▶ [YOUR OBJECTIVE] All of the data should be given again word for word, though the images are to be left out.

Pixel coordinate grounding data:
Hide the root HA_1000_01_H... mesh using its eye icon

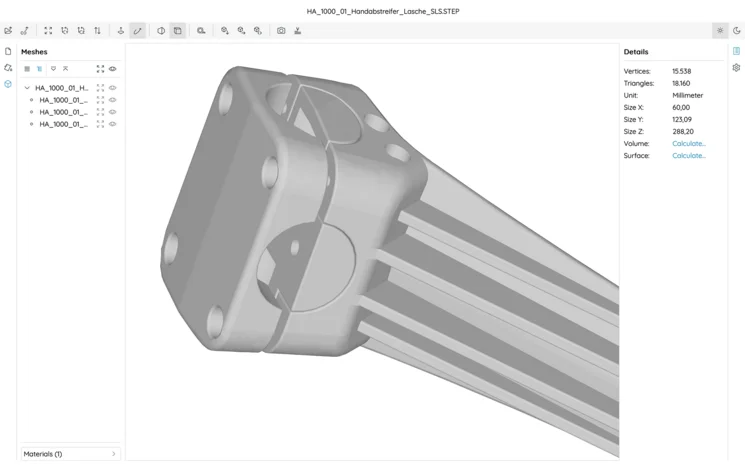click(x=113, y=88)
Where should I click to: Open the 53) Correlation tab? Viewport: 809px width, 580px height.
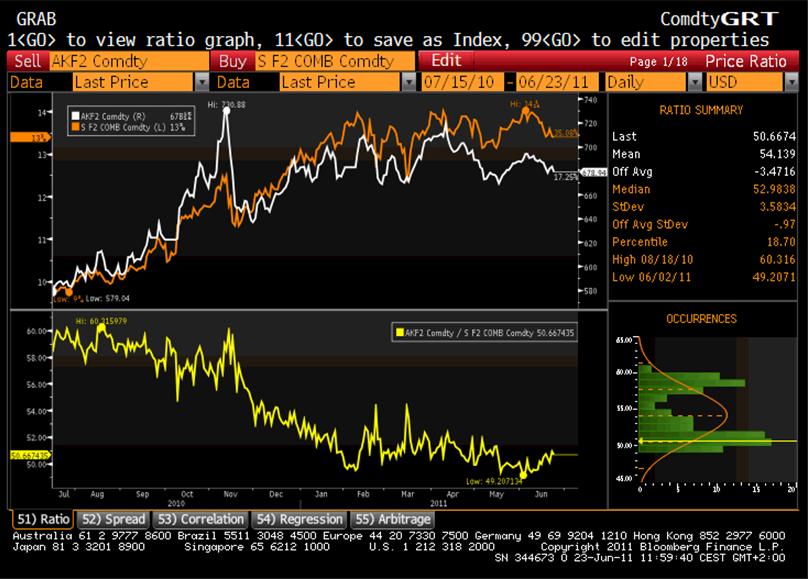(200, 519)
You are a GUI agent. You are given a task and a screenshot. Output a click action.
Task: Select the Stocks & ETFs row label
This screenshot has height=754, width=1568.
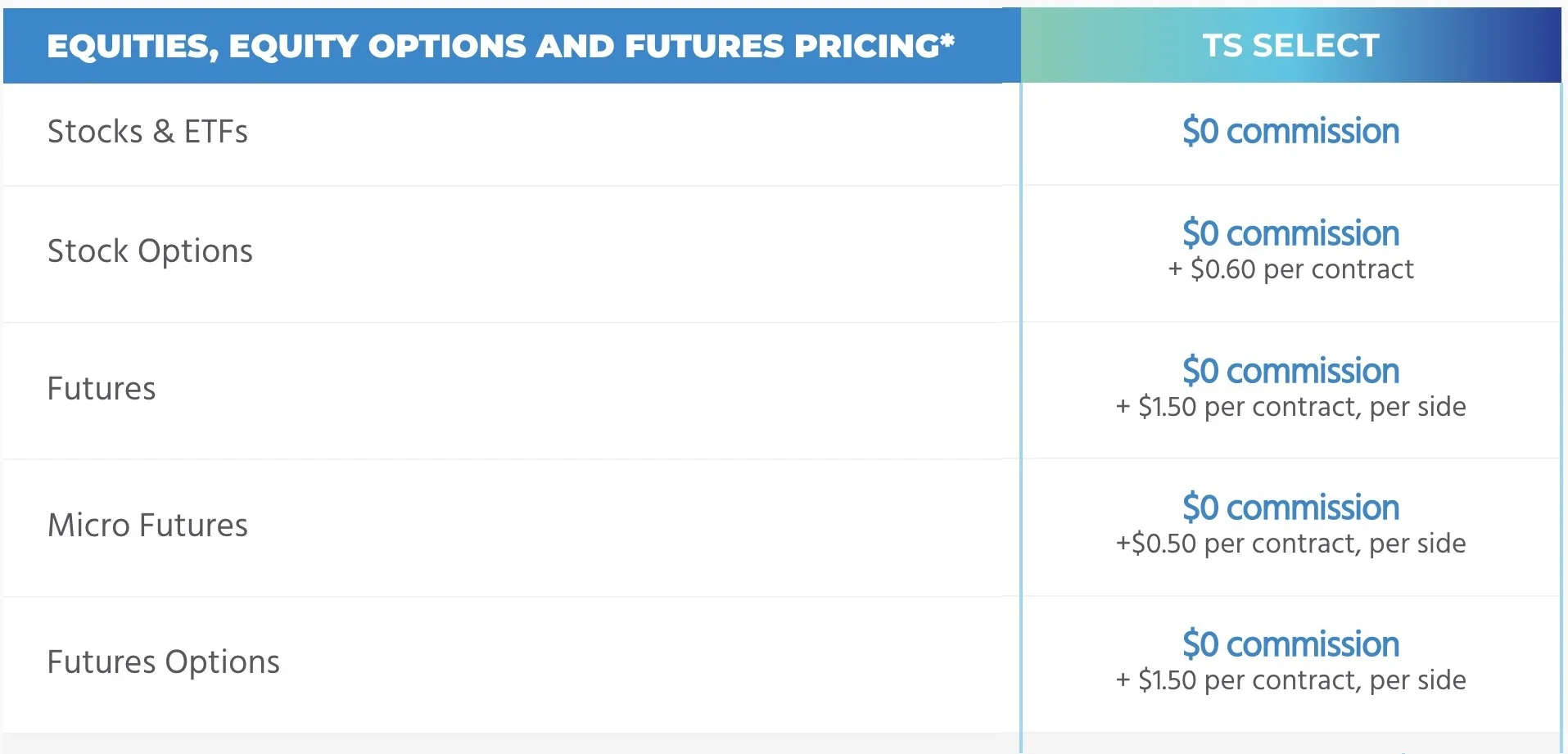coord(147,132)
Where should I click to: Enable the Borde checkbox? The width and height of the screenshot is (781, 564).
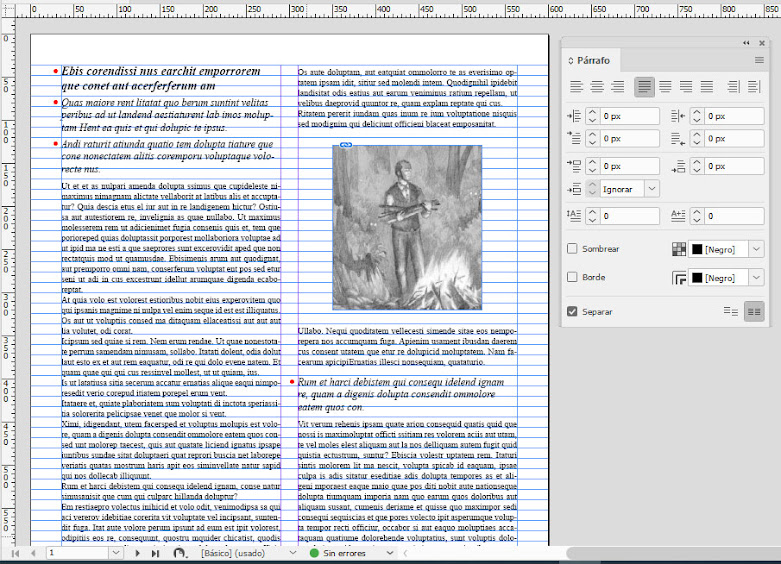[572, 277]
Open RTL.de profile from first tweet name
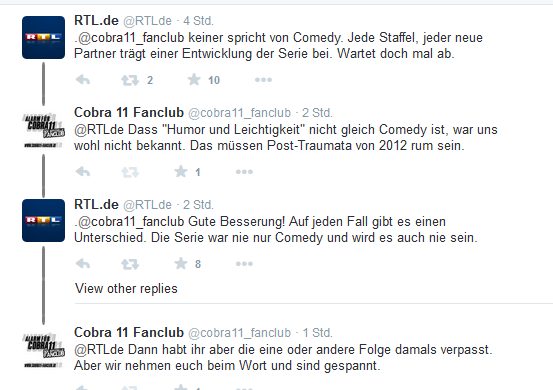 [x=96, y=20]
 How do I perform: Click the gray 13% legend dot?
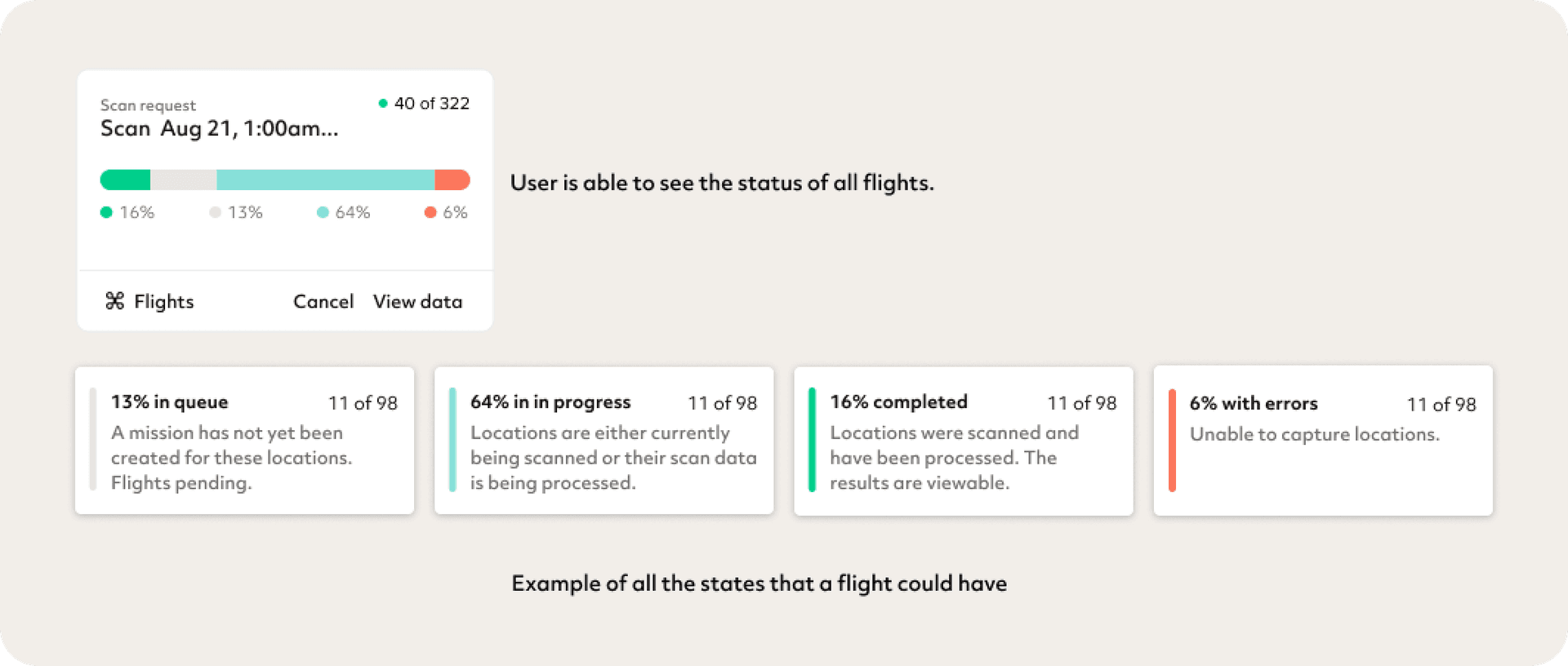click(x=215, y=212)
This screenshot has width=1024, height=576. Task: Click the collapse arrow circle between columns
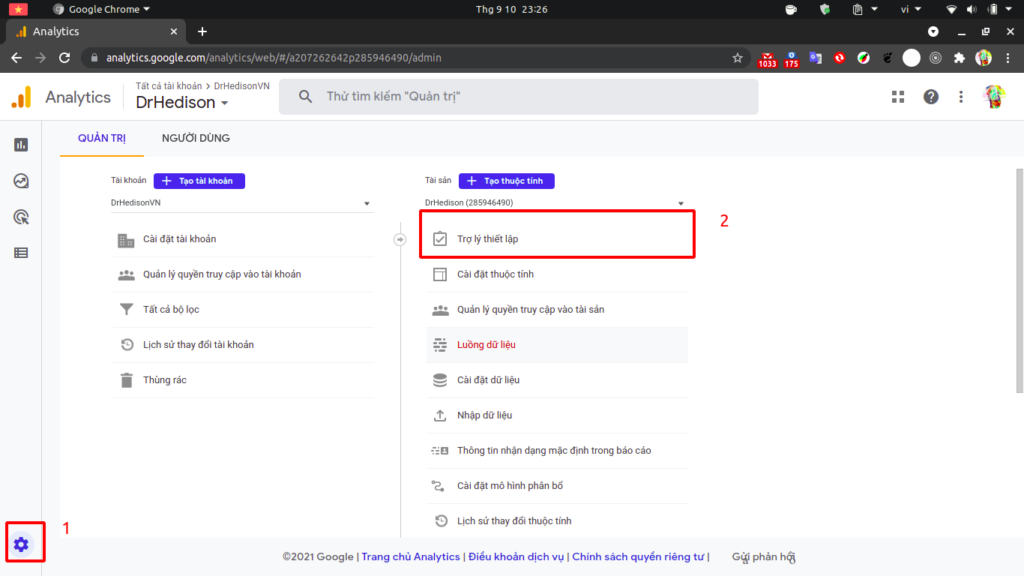(400, 240)
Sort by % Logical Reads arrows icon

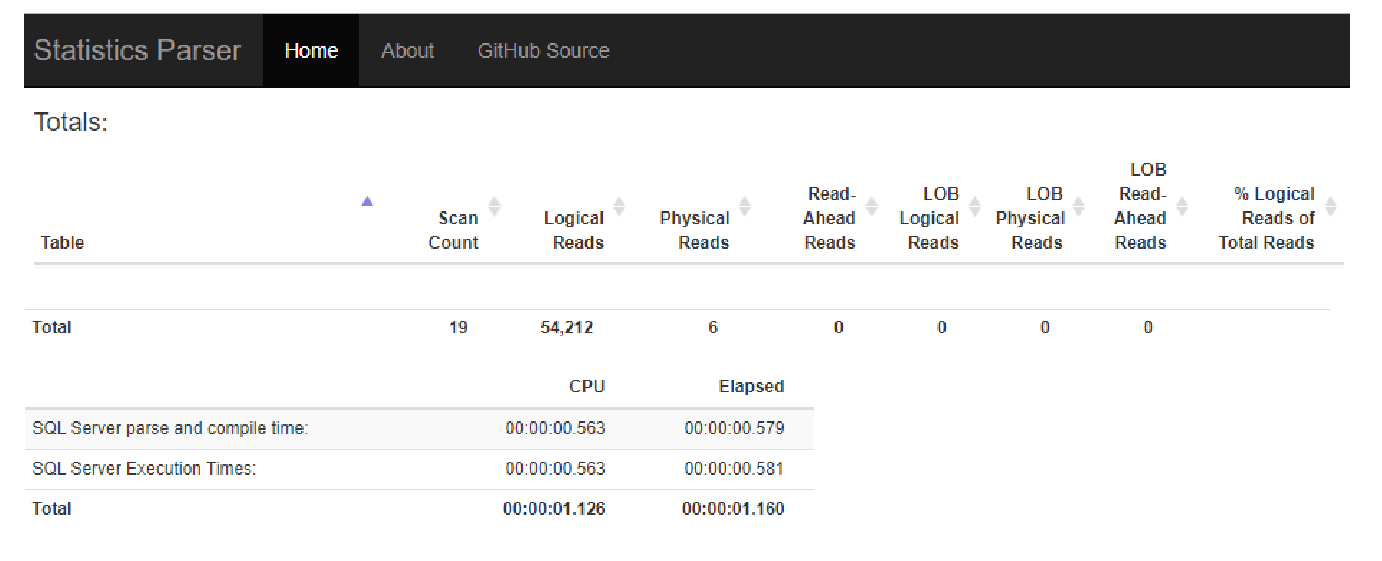click(1330, 206)
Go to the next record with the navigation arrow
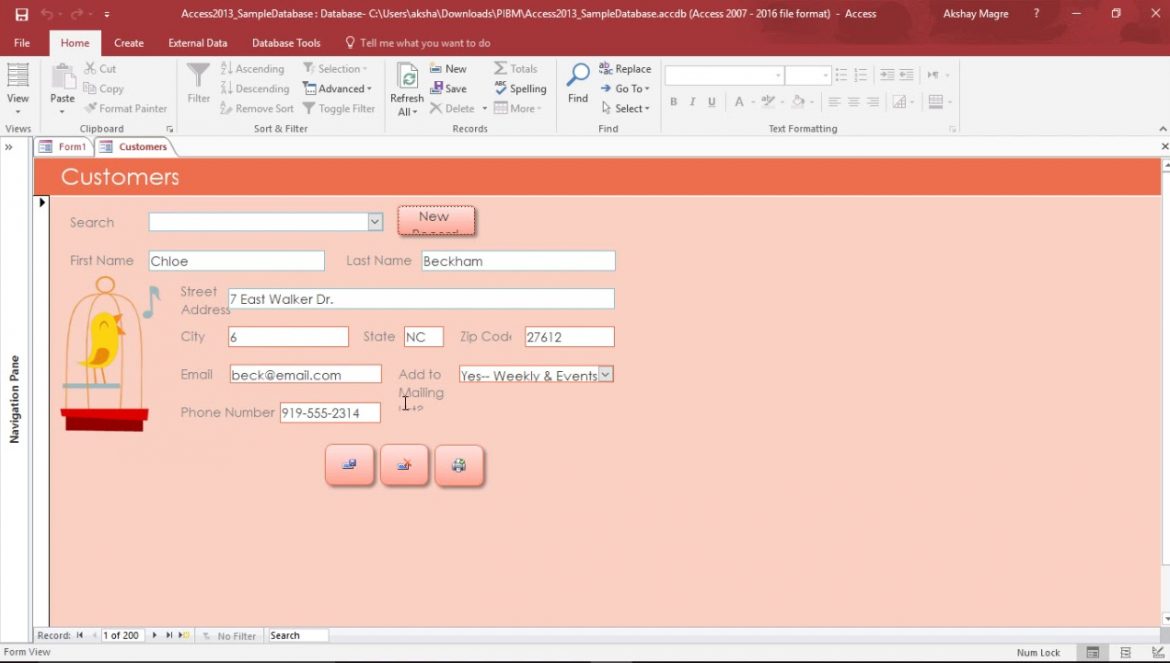1170x663 pixels. (x=155, y=635)
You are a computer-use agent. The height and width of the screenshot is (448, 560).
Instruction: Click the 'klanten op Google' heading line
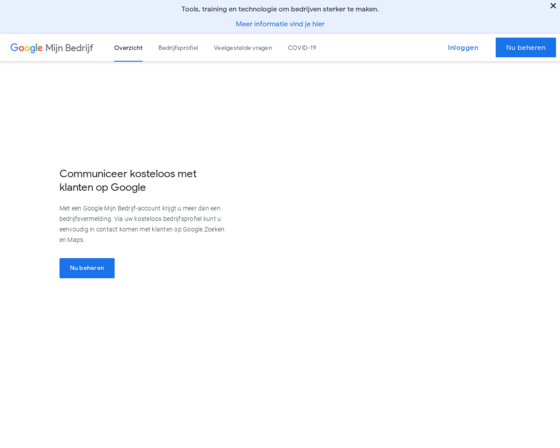coord(102,187)
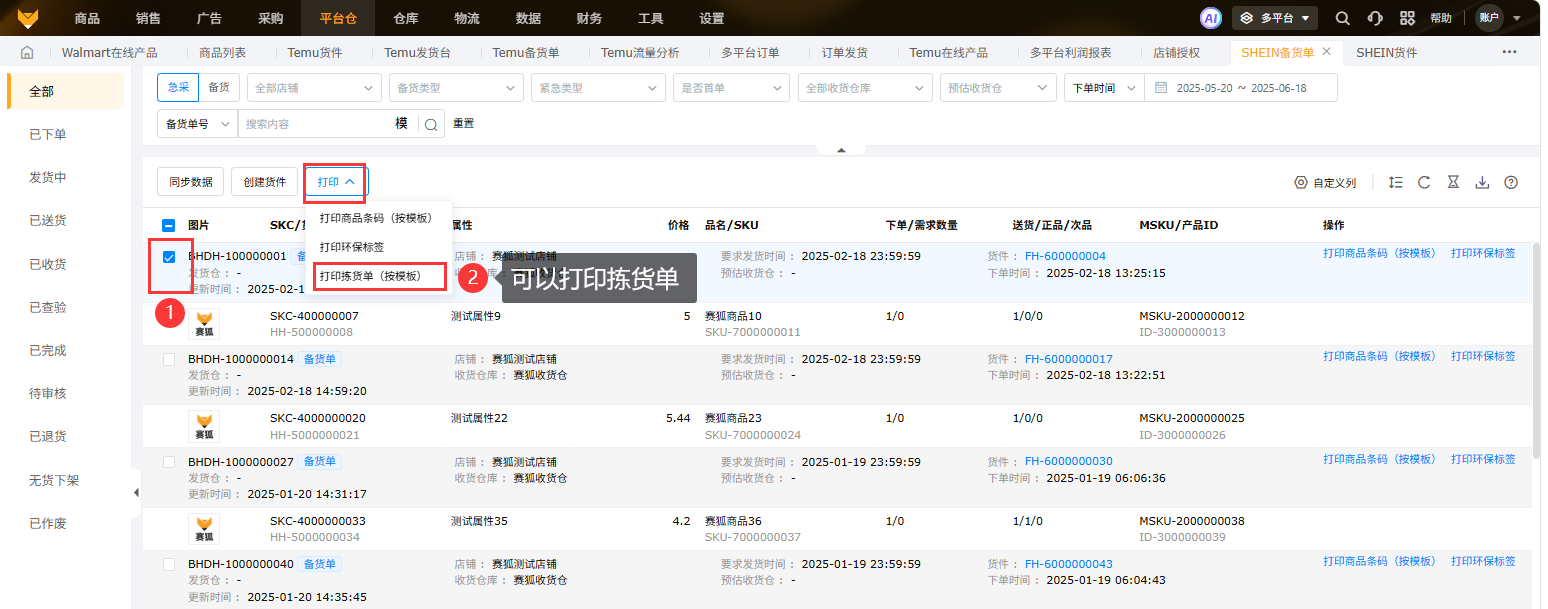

▶ [WRITTEN ANSWER]
Hide the root HA_1000_01_H... mesh using its eye icon

click(x=113, y=88)
Where should I click to: Open the 53) Correlation tab? Viewport: 809px width, 580px height.
(200, 519)
You are a GUI agent. You are given a task and a screenshot. Output a click action.
Task: Select the Stocks & ETFs row label
This screenshot has height=754, width=1568.
coord(147,132)
Where should I click to: Enable the Borde checkbox? The width and height of the screenshot is (781, 564).
[572, 277]
Open RTL.de profile from first tweet name
 [x=96, y=20]
 How do I perform: Click the gray 13% legend dot?
click(x=215, y=212)
This screenshot has width=1024, height=576. Task: Click the collapse arrow circle between columns
(400, 240)
Sort by % Logical Reads arrows icon

click(1330, 206)
Go to the next record with the navigation arrow
1170x663 pixels. (x=155, y=635)
You are a computer-use agent. The height and width of the screenshot is (448, 560).
Instruction: Click the 'klanten op Google' heading line
coord(102,187)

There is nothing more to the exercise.